Material for this exercise section start

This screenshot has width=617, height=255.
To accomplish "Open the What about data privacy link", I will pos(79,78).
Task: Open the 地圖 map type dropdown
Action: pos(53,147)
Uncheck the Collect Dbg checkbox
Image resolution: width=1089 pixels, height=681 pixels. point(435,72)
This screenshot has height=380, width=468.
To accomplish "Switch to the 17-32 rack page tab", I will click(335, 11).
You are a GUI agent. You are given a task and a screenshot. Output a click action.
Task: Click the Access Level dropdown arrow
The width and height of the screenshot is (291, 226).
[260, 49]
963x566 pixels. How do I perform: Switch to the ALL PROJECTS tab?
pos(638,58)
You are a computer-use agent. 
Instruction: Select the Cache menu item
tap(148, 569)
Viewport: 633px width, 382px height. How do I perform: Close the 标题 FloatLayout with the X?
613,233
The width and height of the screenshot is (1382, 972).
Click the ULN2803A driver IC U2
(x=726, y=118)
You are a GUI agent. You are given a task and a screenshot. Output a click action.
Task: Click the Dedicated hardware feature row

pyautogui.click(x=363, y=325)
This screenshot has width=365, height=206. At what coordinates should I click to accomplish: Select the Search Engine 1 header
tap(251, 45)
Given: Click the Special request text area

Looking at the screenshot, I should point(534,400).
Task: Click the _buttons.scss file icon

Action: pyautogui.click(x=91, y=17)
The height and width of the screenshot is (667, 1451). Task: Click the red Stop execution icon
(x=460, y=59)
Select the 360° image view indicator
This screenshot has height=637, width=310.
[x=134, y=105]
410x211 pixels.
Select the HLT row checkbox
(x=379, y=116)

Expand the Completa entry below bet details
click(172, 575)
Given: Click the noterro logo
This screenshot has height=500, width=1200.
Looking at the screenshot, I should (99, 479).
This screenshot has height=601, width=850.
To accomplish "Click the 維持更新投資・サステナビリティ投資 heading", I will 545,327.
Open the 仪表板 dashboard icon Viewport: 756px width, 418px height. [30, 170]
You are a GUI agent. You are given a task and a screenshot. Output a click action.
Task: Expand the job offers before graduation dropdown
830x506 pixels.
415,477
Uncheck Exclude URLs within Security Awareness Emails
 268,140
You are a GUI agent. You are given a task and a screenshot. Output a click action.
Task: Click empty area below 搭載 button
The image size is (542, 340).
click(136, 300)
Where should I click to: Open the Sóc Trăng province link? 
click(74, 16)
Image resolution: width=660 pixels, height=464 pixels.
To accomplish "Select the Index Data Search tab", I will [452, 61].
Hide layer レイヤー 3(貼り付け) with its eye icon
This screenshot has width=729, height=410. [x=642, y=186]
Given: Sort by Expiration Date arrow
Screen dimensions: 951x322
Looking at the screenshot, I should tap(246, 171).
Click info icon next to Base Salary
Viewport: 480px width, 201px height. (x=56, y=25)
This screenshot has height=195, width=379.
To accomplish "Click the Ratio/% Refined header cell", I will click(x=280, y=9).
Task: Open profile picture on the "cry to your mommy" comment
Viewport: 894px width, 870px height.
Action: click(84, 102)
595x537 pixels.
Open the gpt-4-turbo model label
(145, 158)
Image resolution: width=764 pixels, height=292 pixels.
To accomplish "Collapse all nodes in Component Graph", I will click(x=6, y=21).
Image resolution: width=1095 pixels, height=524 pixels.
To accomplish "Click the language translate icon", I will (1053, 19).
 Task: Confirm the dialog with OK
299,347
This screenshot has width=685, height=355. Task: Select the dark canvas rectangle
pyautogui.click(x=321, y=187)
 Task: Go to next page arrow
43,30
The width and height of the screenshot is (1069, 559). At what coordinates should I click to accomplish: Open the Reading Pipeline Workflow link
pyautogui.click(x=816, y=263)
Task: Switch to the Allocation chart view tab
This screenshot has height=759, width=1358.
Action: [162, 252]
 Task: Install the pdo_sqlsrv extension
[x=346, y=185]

Material for this exercise section end

» Brief
For each record above, output it exactly as written.

» The completed task
This screenshot has width=617, height=255.
To accomplish "Open the What about data privacy link", I will pos(79,78).
Task: Open the 地圖 map type dropdown
Action: pos(53,147)
Uncheck the Collect Dbg checkbox
Image resolution: width=1089 pixels, height=681 pixels. point(435,72)
This screenshot has height=380, width=468.
To accomplish "Switch to the 17-32 rack page tab", I will click(335, 11).
You are a GUI agent. You are given a task and a screenshot. Output a click action.
Task: Click the Access Level dropdown arrow
The width and height of the screenshot is (291, 226).
[260, 49]
963x566 pixels. How do I perform: Switch to the ALL PROJECTS tab?
pos(638,58)
You are a computer-use agent. 
Instruction: Select the Cache menu item
tap(148, 569)
Viewport: 633px width, 382px height. How do I perform: Close the 标题 FloatLayout with the X?
613,233
The width and height of the screenshot is (1382, 972).
Click the ULN2803A driver IC U2
(x=726, y=118)
You are a GUI agent. You are given a task and a screenshot. Output a click action.
Task: Click the Dedicated hardware feature row

pyautogui.click(x=363, y=325)
This screenshot has width=365, height=206. At what coordinates should I click to accomplish: Select the Search Engine 1 header
tap(251, 45)
Given: Click the Special request text area

Looking at the screenshot, I should point(534,400).
Task: Click the _buttons.scss file icon

Action: pyautogui.click(x=91, y=17)
The height and width of the screenshot is (667, 1451). Task: Click the red Stop execution icon
(x=460, y=59)
Select the 360° image view indicator
This screenshot has height=637, width=310.
[x=134, y=105]
410x211 pixels.
Select the HLT row checkbox
(x=379, y=116)

Expand the Completa entry below bet details
click(172, 575)
Given: Click the noterro logo
This screenshot has height=500, width=1200.
Looking at the screenshot, I should (99, 479).
This screenshot has height=601, width=850.
To accomplish "Click the 維持更新投資・サステナビリティ投資 heading", I will 545,327.
Open the 仪表板 dashboard icon Viewport: 756px width, 418px height. [30, 170]
You are a GUI agent. You are given a task and a screenshot. Output a click action.
Task: Expand the job offers before graduation dropdown
830x506 pixels.
415,477
Uncheck Exclude URLs within Security Awareness Emails
 268,140
You are a GUI agent. You are given a task and a screenshot. Output a click action.
Task: Click empty area below 搭載 button
The image size is (542, 340).
click(136, 300)
Where should I click to: Open the Sóc Trăng province link? 
click(74, 16)
Image resolution: width=660 pixels, height=464 pixels.
To accomplish "Select the Index Data Search tab", I will [452, 61].
Hide layer レイヤー 3(貼り付け) with its eye icon
This screenshot has width=729, height=410. [x=642, y=186]
Given: Sort by Expiration Date arrow
Screen dimensions: 951x322
Looking at the screenshot, I should tap(246, 171).
Click info icon next to Base Salary
Viewport: 480px width, 201px height. (x=56, y=25)
This screenshot has height=195, width=379.
To accomplish "Click the Ratio/% Refined header cell", I will click(x=280, y=9).
Task: Open profile picture on the "cry to your mommy" comment
Viewport: 894px width, 870px height.
Action: click(84, 102)
595x537 pixels.
Open the gpt-4-turbo model label
(145, 158)
Image resolution: width=764 pixels, height=292 pixels.
To accomplish "Collapse all nodes in Component Graph", I will click(x=6, y=21).
Image resolution: width=1095 pixels, height=524 pixels.
To accomplish "Click the language translate icon", I will (1053, 19).
 Task: Confirm the dialog with OK
299,347
This screenshot has width=685, height=355. Task: Select the dark canvas rectangle
pyautogui.click(x=321, y=187)
 Task: Go to next page arrow
43,30
The width and height of the screenshot is (1069, 559). At what coordinates should I click to accomplish: Open the Reading Pipeline Workflow link
pyautogui.click(x=816, y=263)
Task: Switch to the Allocation chart view tab
This screenshot has height=759, width=1358.
Action: [162, 252]
 Task: Install the pdo_sqlsrv extension
[x=346, y=185]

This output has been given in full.